Dans cette lutte acharnée et sans scrupules pour pérenniser ses positions et s’assurer de gigantesques profits, la grande bourgeoisie capitaliste est parvenue au renversement des rôles. Grâce au pouvoir de la finance elle a réussi à mettre à son service l’immense machinerie économique de la planète, productrice de richesses, et à s’en approprier les résultats. Elle est même en passe de réussir la marchandisation de toutes les activités humaines et, par les brevets et les manipulations génétiques, de s’approprier également le vivant.

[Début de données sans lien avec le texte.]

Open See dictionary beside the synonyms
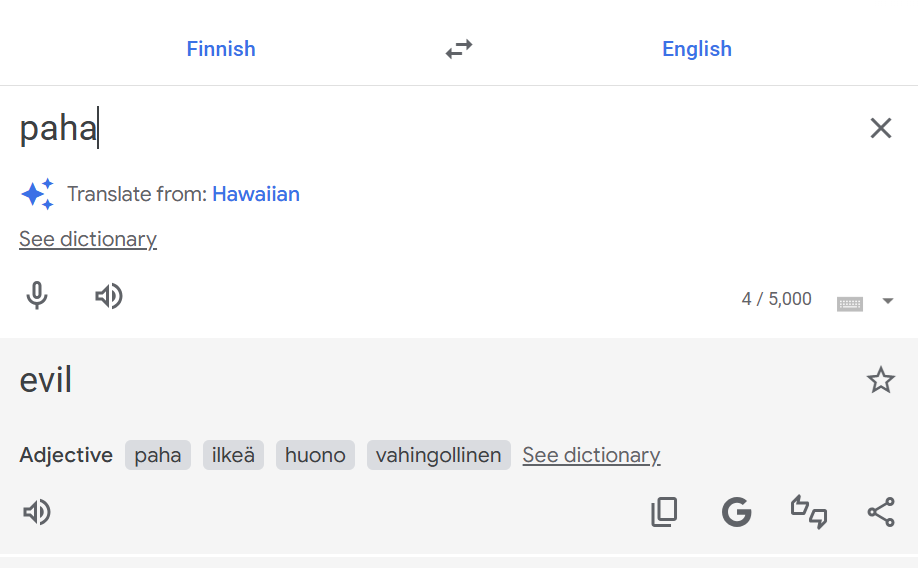918x568 pixels. [x=591, y=455]
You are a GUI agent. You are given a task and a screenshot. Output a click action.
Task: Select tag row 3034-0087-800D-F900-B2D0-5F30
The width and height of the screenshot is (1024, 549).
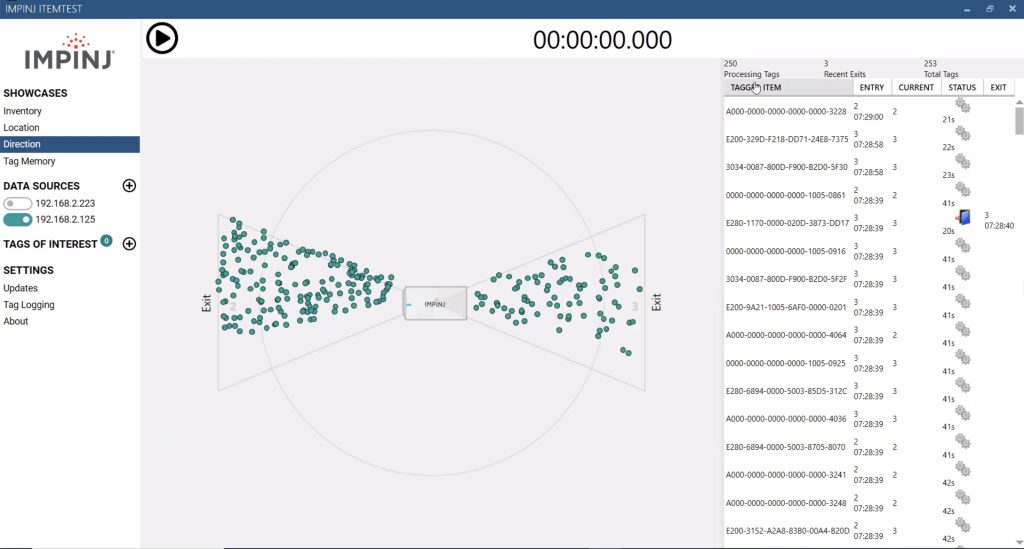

Toutefois, cette suraccumulation du capital génère une crise de rentabilité fantastique, que le système tente de surmonter dans une financiarisation hypertrophiée et une spéculation effrénée, à la recherche de profits toujours plus élevés. Dans l’accélération de cette fuite en avant, il n’est nullement acquis qu’il lui soit encore possible de maîtriser l’instabilité grandissante ainsi générée dans l’ensemble de l’économie capitaliste. La “crise” actuelle n’est-elle pas en train de montrer que les possibilités réelles d’accumulation du système sont à leur extrémité ?

L’urgence de profonds changements est manifeste. La limite de cette croissance dévastatrice, pour l’humanité et pour la planète, devient tangible. L’exacerbation des contradictions fondamentales entre le capital et le travail est poussée à son paroxysme dans une mondialisation déshumanisante. L’empire américain perd son “leadership” dans le monde devenu multipolaire, où l’effondrement du capitalisme est maintenant dans l’air.

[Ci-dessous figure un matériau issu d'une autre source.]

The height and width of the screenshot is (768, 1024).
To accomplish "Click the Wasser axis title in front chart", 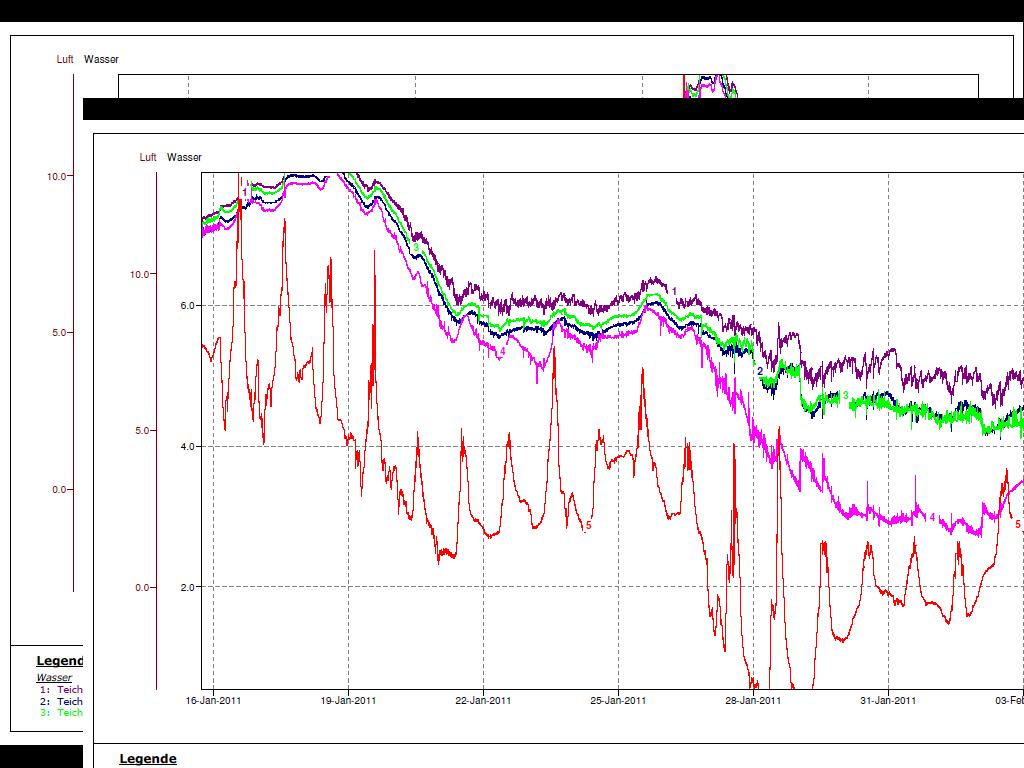I will pos(184,157).
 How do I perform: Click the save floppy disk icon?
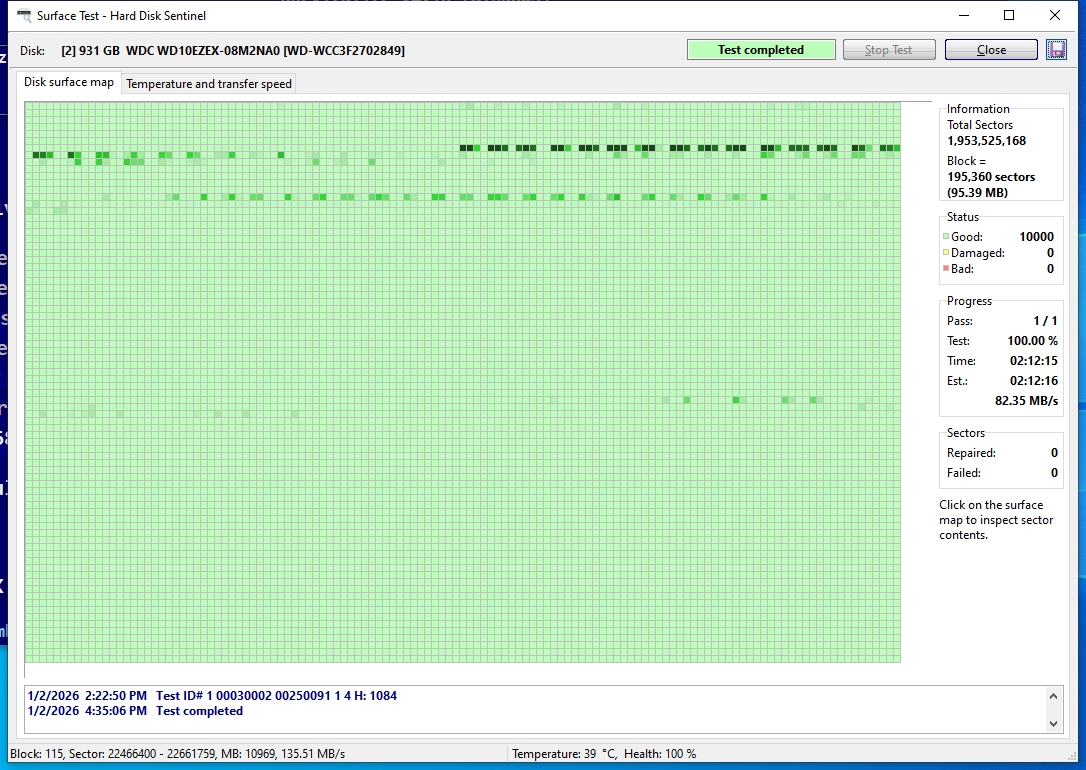[1056, 50]
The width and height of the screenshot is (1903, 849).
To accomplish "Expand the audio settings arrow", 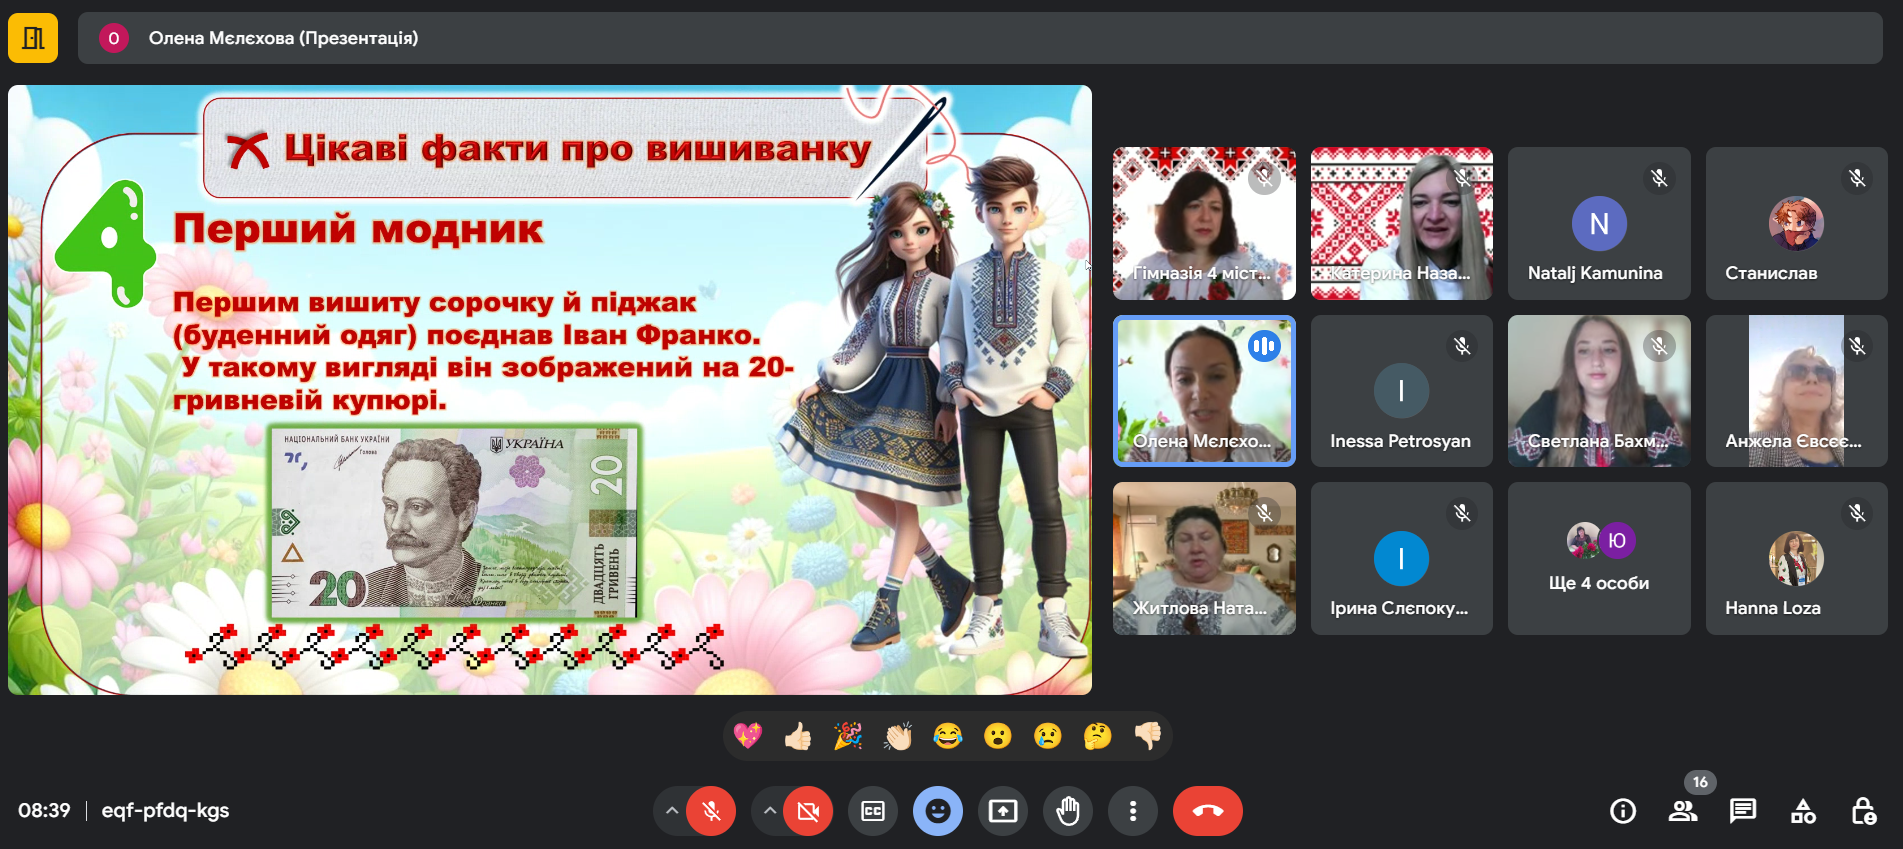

Si les bourgeois d’antan se rassuraient en serrant contre eux leurs cassettes, les acteurs dominants d’aujourd’hui cachent leurs profits dans de scandaleux paradis fiscaux. On y “blanchit” des masses considérables d’argent sale, issues de trafics sordides “hautement rentables” comme la drogue, la traite des femmes et des enfants, le commerce des armes, les trafics d’influence… Grâce à ces lieux “sous haute protection”, soustraits à tout contrôle démocratique, hors de portée des fiscalités étatiques, les pertes annuelles de recettes fiscales sont estimées à 300 milliards de dollars. Cette somme permettrait d’atteindre l’objectif de l’ONU de réduire de moitié la pauvreté dans le monde. D’un côté, 300 milliards c’est beaucoup, mais de l’autre, l’ambition de l’ONU est bien modeste !

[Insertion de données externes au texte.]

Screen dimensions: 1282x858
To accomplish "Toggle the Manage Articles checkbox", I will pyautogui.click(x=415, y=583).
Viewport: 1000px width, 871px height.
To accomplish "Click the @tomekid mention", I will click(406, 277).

La caste dominante n’en a cure. Pour elle, l’essentiel est que sa fortune échappe au fisc grâce à l’anonymat des paradis judiciaires et bancaires. Agissant comme la noblesse d’antan, elle laisse dédaigneusement aux peuples le soin de payer les impôts.

La délinquance financière fait donc partie intégrante des marchés financiers où l’argent sale, “blanchi” et soustrait aux impôts, est ensuite recyclé dans des placements spéculatifs. Et ceci se perpétue et s’amplifie grâce aux merveilleux traités de l’Union européenne qui, à la fois, proclament que « l’Union offre à ses citoyens un espace de liberté, de sécurité et de justice sans frontières intérieures » et, en même temps, interdisent formellement « de contrôler les mouvements des capitaux ».

Belle construction “européenne ” que celle d’un espace encore mieux organisé pour protéger les “toujours plus riches” qui peuvent s’adonner ainsi sans crainte à la délinquance financière !

Cependant il y a une nouvelle donne avec le développement de la grande instabilité qui menace de faire imploser tout le système. Comme le déclarait le sociologue américain Immanuel Wallerstein dans Le Monde [5] : « le fait que cette phase corresponde actuellement à une crise de système nous a fait entrer dans une période de chaos politique durant laquelle les acteurs dominants, à la tête des entreprises et des États occidentaux, vont faire tout ce qu’il est techniquement possible pour retrouver l’équilibre, mais il est fort probable qu’ils n’y parviendront pas ».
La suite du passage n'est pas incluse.